__Texto selecionado__
**********

O avanço exponencial da inovação tecnológica e a criação de uma nova economia digital é uma realidade que impacta não somente os países desenvolvidos, mas também a todos os países da América Latina e Caribe no curto e médio prazo.
O surgimento de novos modelos de negócio e soluções digitais disruptivas em plataformas abertas, representam uma grande oportunidade para os países, ao mesmo tempo que exige uma adaptação dos mecanismos atuais de gestão fiscal e tributária disponíveis na região, com o uso intensivo de dados na nuvem digital, Big Data e Data Analytics, sistemas on-demand, Blockchain, Inteligência Artificial e Machine Learning, entre outras tecnologias.
Nos últimos anos houve avanços significativos nas áreas de gestão fiscal e financeira pública na região, tais como a fatura eletrônica para o Imposto ao Valor Agregado (IVA) no Brasil (ICMS), México e Chile; e a introdução de grandes sistemas de administração financeira que permitiram uma maior integração da informação e uma execução orçamentária mais eficiente e transparente; entre outros progressos.
Entretanto, a adaptação dos mecanismos disponíveis para uma boa gestão fiscal e tributária não é automática. Existem barreiras culturais, regulamentárias, de inércia institucional e de aversão ao risco que somente poderão ser superadas com liderança e o desenvolvimento de novas capacidades. Neste contexto, apresentamos quatro oportunidades de ouro para a construção de uma agenda digital fiscal nos países de la região.
1.Inteligência Fiscal Tributária Digital
Uma das fontes mais importantes de financiamento de qualquer Estado são os impostos. Cada vez que um trabalhador ou empresa paga seus impostos está contribuindo para o desenvolvimento de seu país. Entretanto, cada ano a região deixa de arrecadar aproximadamente US$340 bilhões devido à evasão tributária, ou quase 7% do seu Produto Interno Bruto.
Esta perda de receita, por causa da evasão fiscal, limita a capacidade dos governos de oferecer serviços básicos, tais como saneamento, sistemas de saúde e escolas. Por outro lado, os sistemas tradicionais de seguimento e controle tributário, que incluem formulários impressos e visitas de inspeção e fiscalização, implicam em uma grande quantidade de tarefas fazendo com que o sistema tenha um alto custo.
Simplesmente subir os impostos não soluciona o problema, porque em muitos casos estes já estão em níveis altos, afetando a competitividade dos países. Uma alternativa é usar a “Inteligência Fiscal” para melhorar o cumprimento tributário.

**********

__Registros de dados__
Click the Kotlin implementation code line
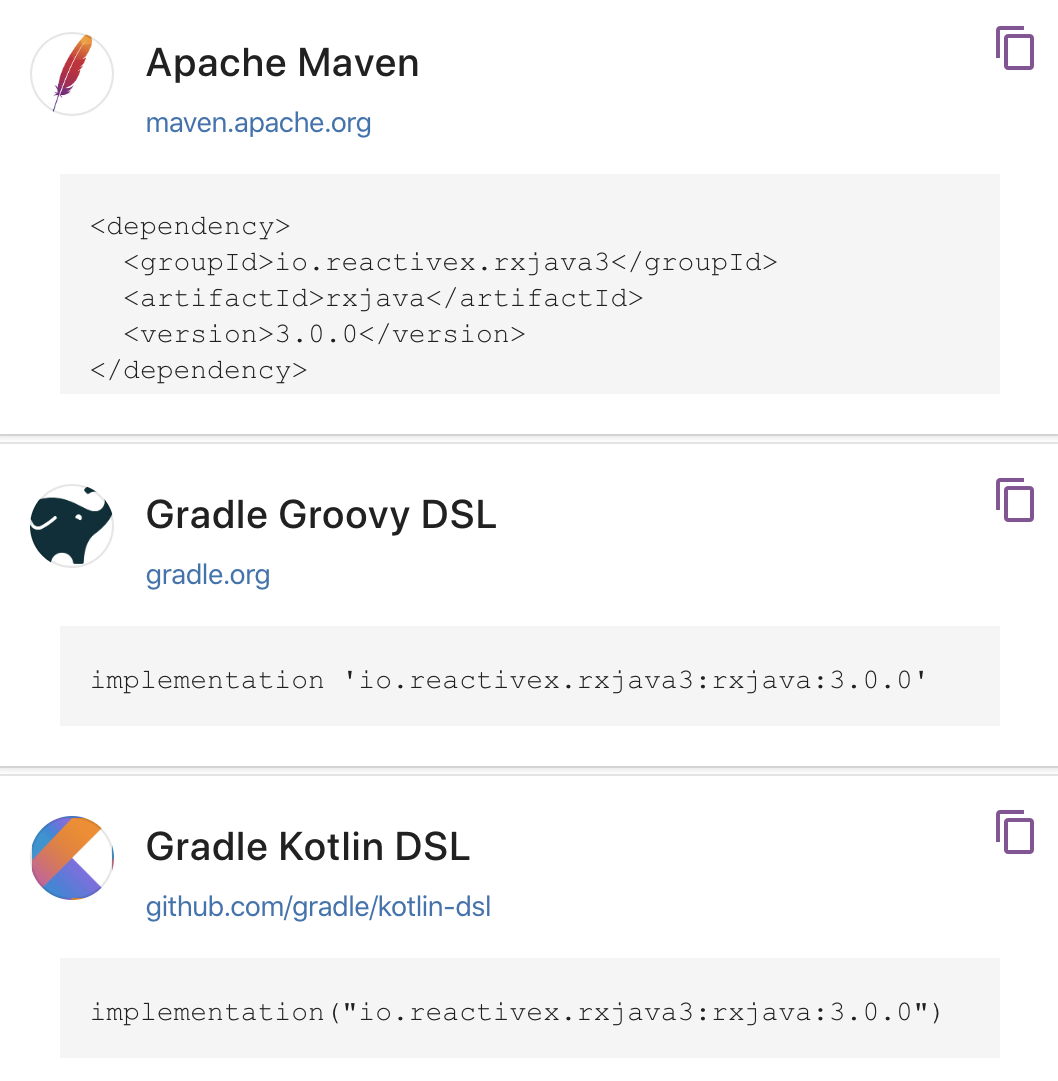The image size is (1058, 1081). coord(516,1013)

**********

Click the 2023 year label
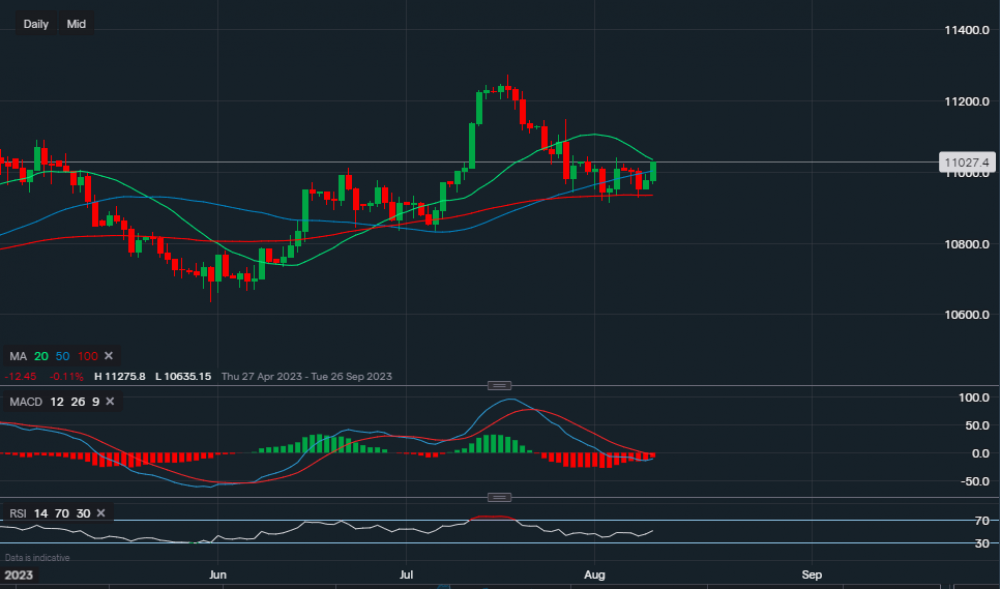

**********

__Instruções__
(a) Pode reescrever o trecho do texto sobre a agenda fiscal digital, tudo desde "1.Inteligência Fiscal Tributária" até "um alto custo.", trocando "evasão fiscal" por "sonegação fiscal"?
(b) Como segue o texto sobre a agenda fiscal digital depois da última frase apresentada? Escreva a continuação.

__Respostas escritas__
(a)
1.Inteligência Fiscal Tributária Digital
Uma das fontes mais importantes de financiamento de qualquer Estado são os impostos. Cada vez que um trabalhador ou empresa paga seus impostos está contribuindo para o desenvolvimento de seu país. Entretanto, cada ano a região deixa de arrecadar aproximadamente US$340 bilhões devido à evasão tributária, ou quase 7% do seu Produto Interno Bruto.
Esta perda de receita, por causa da sonegação fiscal, limita a capacidade dos governos de oferecer serviços básicos, tais como saneamento, sistemas de saúde e escolas. Por outro lado, os sistemas tradicionais de seguimento e controle tributário, que incluem formulários impressos e visitas de inspeção e fiscalização, implicam em uma grande quantidade de tarefas fazendo com que o sistema tenha um alto custo.

(b)
O avanço tecnológico e a digitalização oferecem uma oportunidade de ouro para que os governos melhorem a fiscalização dos impostos através da inteligência fiscal, que consiste no uso sistemático de técnicas para recompilar informação que sirva para a planificação e execução de tarefas relacionadas à Administração Tributária, especialmente para combater a evasão fiscal e os delitos aduaneiros.
O primeiro passo é fazer com que a informação necessária seja digitalizada para realizar os trâmites comerciais e outras transações sobre as quais incidam os impostos. Por exemplo, a fatura eletrônica do IVA, codificada e centralizada, com assinatura digital; ou as declarações de renda já com os campos preenchidos; são tecnologias que permitem cruzar os dados dos contribuintes e o sistema financeiro, com as folhas de pagamento das empresas e da previdencia social.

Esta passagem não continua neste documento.